HISTORY shows that a successful offshore jurisdiction is one which is capable of most effectively connecting, and providing a conduit between, 'capital originating markets' and 'destination markets'.
The Far East has been a source of a huge volume of business and revenue (both as a capital originating market and as a destination market) for a wide range of offshore jurisdictions in recent years. If predictions of future growth in inbound investment are to be relied on, this trend looks set to continue, with capital flows into emerging Asian economies now exceeding US$103bn per annum, up from US$50bn in 2016, and private equity and venture capital financing growing by 37.6% since 2016, triple the rate of global growth. Nowhere has this growth been more pronounced or impactful than China. Indeed, to many people in offshore financial centres, looking east for opportunities has often really just meant focusing efforts on China, or a part thereof.
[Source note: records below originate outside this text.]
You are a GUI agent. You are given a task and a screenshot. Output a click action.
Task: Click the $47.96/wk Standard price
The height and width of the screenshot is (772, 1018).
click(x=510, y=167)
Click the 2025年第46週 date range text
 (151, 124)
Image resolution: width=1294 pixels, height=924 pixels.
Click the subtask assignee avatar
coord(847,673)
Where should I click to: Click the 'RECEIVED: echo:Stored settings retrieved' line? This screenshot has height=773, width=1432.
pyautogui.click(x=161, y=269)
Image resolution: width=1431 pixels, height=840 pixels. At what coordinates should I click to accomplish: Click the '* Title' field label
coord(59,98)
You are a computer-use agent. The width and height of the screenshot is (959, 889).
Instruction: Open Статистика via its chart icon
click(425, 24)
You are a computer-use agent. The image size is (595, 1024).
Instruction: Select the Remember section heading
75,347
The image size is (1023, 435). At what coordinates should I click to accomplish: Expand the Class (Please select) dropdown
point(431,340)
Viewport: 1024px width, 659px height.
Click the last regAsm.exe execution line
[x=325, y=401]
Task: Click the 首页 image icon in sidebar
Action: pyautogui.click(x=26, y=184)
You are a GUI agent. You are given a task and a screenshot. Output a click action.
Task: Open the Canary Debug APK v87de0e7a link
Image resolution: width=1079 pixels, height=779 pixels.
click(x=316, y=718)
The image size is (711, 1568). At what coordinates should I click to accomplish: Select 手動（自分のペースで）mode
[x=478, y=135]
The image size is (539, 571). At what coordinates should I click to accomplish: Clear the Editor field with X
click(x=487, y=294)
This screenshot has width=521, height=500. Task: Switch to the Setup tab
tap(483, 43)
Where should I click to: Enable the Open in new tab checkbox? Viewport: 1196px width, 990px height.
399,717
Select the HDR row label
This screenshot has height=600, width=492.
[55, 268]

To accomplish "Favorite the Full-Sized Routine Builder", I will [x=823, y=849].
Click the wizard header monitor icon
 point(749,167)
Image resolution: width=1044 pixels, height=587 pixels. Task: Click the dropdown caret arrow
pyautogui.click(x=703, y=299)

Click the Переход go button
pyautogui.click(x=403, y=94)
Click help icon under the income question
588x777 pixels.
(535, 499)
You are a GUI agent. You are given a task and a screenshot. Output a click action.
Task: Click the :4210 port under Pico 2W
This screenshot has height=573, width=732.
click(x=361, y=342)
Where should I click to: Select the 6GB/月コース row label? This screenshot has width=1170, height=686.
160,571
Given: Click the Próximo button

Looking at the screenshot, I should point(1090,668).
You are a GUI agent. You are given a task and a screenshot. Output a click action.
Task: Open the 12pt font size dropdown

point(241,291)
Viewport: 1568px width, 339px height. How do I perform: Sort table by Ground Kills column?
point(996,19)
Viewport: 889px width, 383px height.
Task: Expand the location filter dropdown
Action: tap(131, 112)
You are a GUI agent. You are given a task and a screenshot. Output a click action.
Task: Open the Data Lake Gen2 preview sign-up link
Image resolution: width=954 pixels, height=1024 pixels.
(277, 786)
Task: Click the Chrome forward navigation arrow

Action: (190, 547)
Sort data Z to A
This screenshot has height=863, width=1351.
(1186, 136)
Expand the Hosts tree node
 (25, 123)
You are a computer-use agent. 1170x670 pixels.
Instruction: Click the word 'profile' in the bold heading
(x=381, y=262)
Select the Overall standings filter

From an offshore structuring perspective, whilst inbound FDI into China has to a large extent been the preserve of the Caribbean jurisdictions, outbound Chinese FDI has involved the use of a wider mix of offshore financial centres. This includes the Channel Islands, which have seen significant capital flow from China destined, in particular, for the UK real estate market, and from within the private capital and asset protection sphere.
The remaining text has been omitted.